The idea of SCRI is, in itself, a testament to the strategic resilience of trilateral ties. First proposed by Tokyo, the recent meeting held on Sept. 1 among the three countries' trade/commerce ministers explains their resoluteness to take the idea forward.
Reportedly, Japan is pressing ahead to make the SCRI functional as early as possible. India's interest has also likely peaked with China's continuous aggression and unilateralism along the Galwan border.
Therefore the time is certainly right for a synergy to emerge between the trilateral members. Under the AIJ trilateral framework of cooperation, the SCRI has the potential to boost economic recovery in the region and redistribute China's economic power.
The initiative promises to emerge as an alternative global supply chain network with countries across the world already looking at the region as they shift away from China.
If successful, the SCRI could expand to the member states of the Association of Southeast Asian Nations -- thereby achieving a dual objective of fostering closer ties with the Indo-Pacific region and simultaneously tempering Chinese influence amongst these nations.
The ASEAN states have, until now, been restrained in their choices, with China being the only viable partner in many cases. An alternative offers them agency over their decisions, thereby allowing better supply risk management.
For India particularly, an expanded platform offers a chance to initiate better economic and diplomatic ties with ASEAN, which have suffered amid New Delhi's decision to withdraw from the Regional Comprehensive Economic Partnership.
Moreover, though it looks impossible at this moment for a return, COVID-19 could still be an opportunity for India to reconsider its decision to opt out of the RCEP negotiations. India's large domestic market remains an attractive destination for regional and global manufacturers, and this could augment India's bargaining power to negotiate policies to address the skewed trade relations it shares with RCEP members, particularly China.

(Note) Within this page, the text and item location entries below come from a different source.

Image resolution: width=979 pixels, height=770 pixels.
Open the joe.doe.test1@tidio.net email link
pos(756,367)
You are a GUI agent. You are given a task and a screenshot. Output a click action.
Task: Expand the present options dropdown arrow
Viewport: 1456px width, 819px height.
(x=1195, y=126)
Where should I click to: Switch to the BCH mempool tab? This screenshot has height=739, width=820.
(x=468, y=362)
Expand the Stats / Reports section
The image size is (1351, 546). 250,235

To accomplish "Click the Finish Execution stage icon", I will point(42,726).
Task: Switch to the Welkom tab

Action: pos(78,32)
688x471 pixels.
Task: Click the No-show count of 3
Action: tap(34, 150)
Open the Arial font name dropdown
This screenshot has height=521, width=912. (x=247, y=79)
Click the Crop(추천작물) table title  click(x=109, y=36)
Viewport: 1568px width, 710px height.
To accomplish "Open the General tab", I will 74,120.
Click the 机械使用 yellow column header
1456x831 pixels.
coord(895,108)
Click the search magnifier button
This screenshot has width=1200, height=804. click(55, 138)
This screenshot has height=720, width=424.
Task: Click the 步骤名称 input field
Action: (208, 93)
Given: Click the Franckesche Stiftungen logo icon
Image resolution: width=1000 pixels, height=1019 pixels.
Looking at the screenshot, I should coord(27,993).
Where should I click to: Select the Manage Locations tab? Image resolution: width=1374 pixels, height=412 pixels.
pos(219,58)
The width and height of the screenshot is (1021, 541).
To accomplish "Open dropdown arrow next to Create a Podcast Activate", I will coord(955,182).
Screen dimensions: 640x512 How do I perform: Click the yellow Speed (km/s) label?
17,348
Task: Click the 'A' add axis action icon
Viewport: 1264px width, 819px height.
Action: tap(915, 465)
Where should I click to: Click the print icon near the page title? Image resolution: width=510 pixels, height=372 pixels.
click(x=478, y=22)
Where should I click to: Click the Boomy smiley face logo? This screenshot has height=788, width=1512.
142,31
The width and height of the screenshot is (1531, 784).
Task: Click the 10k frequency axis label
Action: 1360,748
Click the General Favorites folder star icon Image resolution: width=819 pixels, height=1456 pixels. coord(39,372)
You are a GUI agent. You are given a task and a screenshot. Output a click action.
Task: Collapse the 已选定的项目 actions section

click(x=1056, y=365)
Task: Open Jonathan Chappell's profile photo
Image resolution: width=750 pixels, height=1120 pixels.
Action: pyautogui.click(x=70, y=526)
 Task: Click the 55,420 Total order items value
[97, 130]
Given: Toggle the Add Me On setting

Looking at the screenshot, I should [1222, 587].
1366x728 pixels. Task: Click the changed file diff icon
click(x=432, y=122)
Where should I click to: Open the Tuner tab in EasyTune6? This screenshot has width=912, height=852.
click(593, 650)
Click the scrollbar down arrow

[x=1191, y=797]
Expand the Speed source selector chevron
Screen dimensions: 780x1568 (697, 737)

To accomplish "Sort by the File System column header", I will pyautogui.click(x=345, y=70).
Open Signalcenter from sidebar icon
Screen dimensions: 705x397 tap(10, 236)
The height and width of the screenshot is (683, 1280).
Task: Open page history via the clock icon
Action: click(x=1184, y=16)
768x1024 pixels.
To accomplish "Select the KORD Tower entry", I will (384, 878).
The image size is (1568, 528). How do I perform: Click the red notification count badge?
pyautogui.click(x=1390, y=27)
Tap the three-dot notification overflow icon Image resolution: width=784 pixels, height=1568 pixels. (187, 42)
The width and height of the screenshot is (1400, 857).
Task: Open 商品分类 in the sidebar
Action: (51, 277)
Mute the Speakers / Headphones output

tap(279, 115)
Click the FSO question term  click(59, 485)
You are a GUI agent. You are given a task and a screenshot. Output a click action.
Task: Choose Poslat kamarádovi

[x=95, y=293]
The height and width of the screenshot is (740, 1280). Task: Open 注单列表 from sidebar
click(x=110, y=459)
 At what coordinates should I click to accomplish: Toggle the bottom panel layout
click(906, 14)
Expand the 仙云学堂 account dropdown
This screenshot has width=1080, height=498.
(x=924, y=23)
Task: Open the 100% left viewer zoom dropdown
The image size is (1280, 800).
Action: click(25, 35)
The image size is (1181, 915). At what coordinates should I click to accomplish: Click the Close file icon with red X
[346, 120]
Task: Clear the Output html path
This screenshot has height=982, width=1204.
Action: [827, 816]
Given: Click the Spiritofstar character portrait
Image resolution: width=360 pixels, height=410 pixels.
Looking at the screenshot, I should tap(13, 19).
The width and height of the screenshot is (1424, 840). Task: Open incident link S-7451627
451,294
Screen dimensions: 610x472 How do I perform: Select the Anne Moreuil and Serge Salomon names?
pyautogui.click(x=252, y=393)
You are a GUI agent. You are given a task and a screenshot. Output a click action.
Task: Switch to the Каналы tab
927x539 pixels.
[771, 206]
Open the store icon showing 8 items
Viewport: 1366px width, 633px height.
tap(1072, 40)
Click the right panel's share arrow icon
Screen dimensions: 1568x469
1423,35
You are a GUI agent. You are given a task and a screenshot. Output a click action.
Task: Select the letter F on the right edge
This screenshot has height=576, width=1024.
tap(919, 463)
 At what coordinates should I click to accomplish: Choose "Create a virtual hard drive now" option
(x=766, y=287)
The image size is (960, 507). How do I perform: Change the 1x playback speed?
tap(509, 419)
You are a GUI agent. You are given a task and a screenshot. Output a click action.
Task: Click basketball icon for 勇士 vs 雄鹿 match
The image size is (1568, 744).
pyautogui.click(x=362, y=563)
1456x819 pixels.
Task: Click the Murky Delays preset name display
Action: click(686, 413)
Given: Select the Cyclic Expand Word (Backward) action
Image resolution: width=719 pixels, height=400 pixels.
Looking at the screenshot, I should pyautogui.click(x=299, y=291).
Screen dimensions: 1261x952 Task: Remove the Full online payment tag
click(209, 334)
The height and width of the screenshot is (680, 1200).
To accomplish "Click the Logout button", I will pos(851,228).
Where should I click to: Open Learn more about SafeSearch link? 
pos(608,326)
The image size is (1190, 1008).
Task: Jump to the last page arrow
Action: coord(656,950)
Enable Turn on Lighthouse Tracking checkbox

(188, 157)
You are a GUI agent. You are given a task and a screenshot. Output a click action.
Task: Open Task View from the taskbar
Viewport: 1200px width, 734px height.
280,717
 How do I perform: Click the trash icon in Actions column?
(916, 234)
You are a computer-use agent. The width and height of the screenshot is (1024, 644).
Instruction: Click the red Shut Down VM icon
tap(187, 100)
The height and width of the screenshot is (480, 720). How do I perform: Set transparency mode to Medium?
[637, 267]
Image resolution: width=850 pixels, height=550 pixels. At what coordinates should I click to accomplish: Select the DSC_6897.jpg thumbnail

In fact, with this consideration, ASEAN members reaffirmed their commitment to continue working with India to address outstanding issues at the third RCEP summit in November 2019.
The United States is conspicuously absent from discussions on the SCRI. Tensions between Beijing and Washington are such that inviting the United States into the fold could make the platform blatantly anti-China.
With all three states still sharing continuing economic ties with Beijing -- however strained they may be -- U.S. inclusion may not be on the cards yet. China has already decried the Quadrilateral Security Dialogue as Washington's attempt to form an "Asian NATO."
Consequently, China's response would be situated within the overarching Great Power competition and might have severe repercussions for smaller states -- such as ASEAN countries -- and hinder the initiative's takeoff.
To see it in more practical terms, the proposition of the SCRI has the potential to emerge as a pathway toward regional recovery and allow diversification of regional power.
Although Australia still appears cautious to say anything concrete on the SCRI, Canberra cannot deny that it is vital for the country to expand its supply chain nexus and establish new, robust trade ties to reduce its reliance on China.
The resilience of an alternative supply chain nexus will necessarily depend on the extent to which both member states can gradually "decouple" from China, as both Australian and Japanese economies continue to share close ties with Beijing.
In addition, the prospects for such a supply chain mechanism would depend upon India-Japan ties, and how the upcoming India-Japan (virtual) summit to be held in September can provide strategic guidance for this framework.
(Jagannath Panda is a Research Fellow and Center Coordinator for East Asia at the Manohar Parrikar Institute for Defence Studies and Analyses in New Delhi.)